60-year-old patient, with a previous right MCA territory ischaemic stroke, presented with a left-sided homonymous hemianopia.
CT showed a hyperdense mass lesion posterior to the old infarct.
MRI showed a diffusion-restricting, peripherally enhancing mass lesion. SWI showed neovascularisation and microhaemorrhages within the lesion.
A patient presented with a headache and on examination had a large right visual field defect.
CT showed a larger left occipital lesion with striking (neo)vascularity.
MRI showed a peripherally enhancing lesion causing diffusion restriction and containing small regions of blood product.

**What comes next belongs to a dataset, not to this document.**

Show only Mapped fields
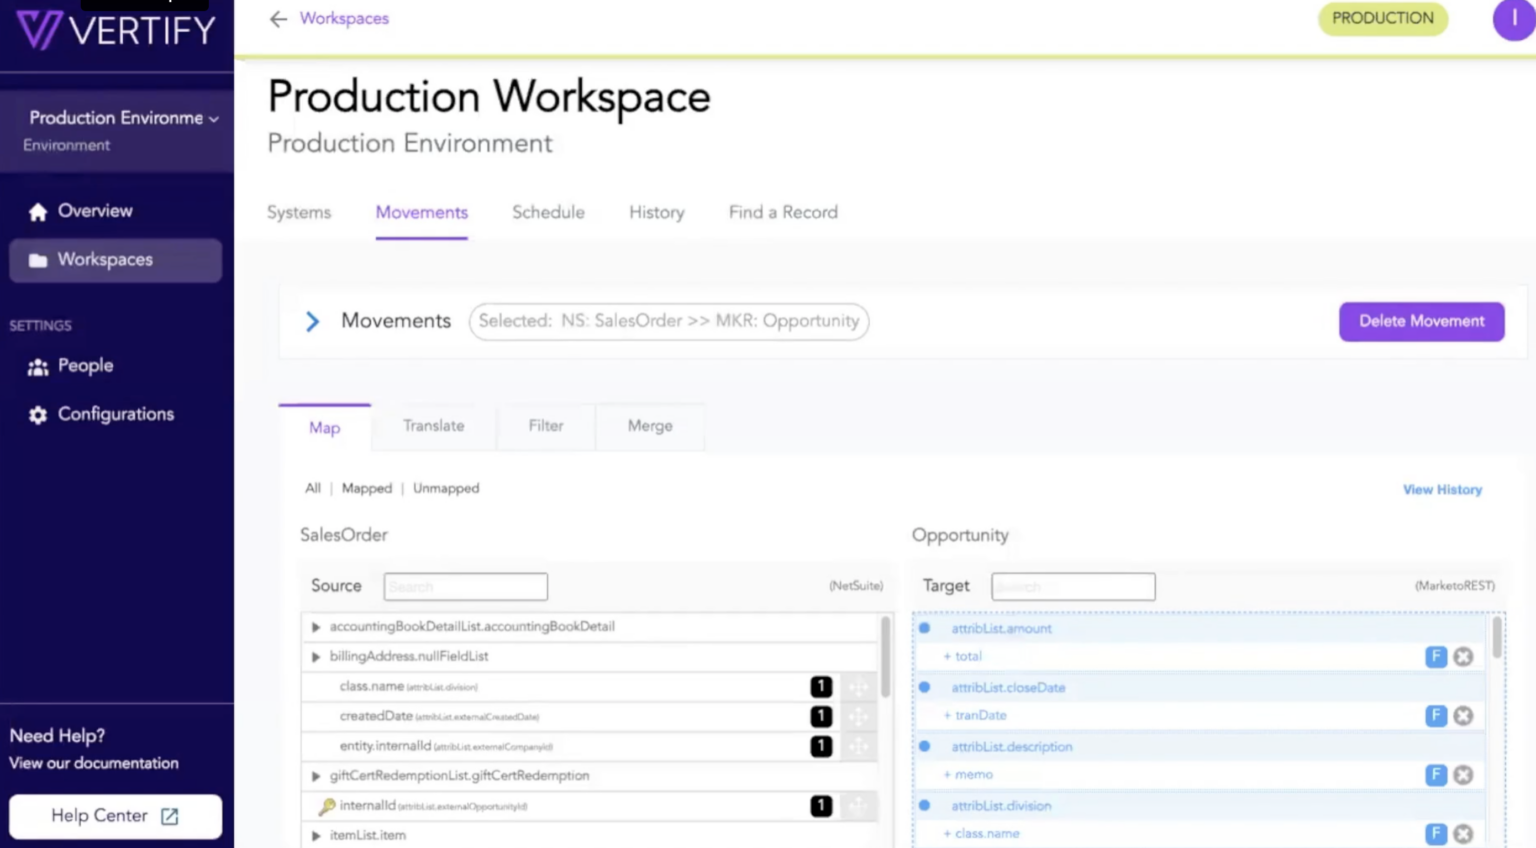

65-year-old patient presented with headache, nausea, vomiting and speech disturbance.
Imaging showed a peripherally enhancing, centrally necrotic, left cerebellar mass lesion.
ADC values were lower in the periphery of the tumour indiciating hypercellularity.
Unusually for the cerebellum, histopathology revealed a glioblastoma.
A 50-year-old patient presented following a seizure.
MRI showed a large right temporal peripherally enhancing lesion with areas of diffusion restriction (not shown).
Intra-operative MRI was used to guide a maximal safe resection.
Within 6 months, there was a large volume of disease progression. While obvious on structural imaging, this was confirmed on DSC perfusion (elevated CBV and abnormal K2) and DCE perfusion (elevated Ktrans and VE and a Type 2 curve).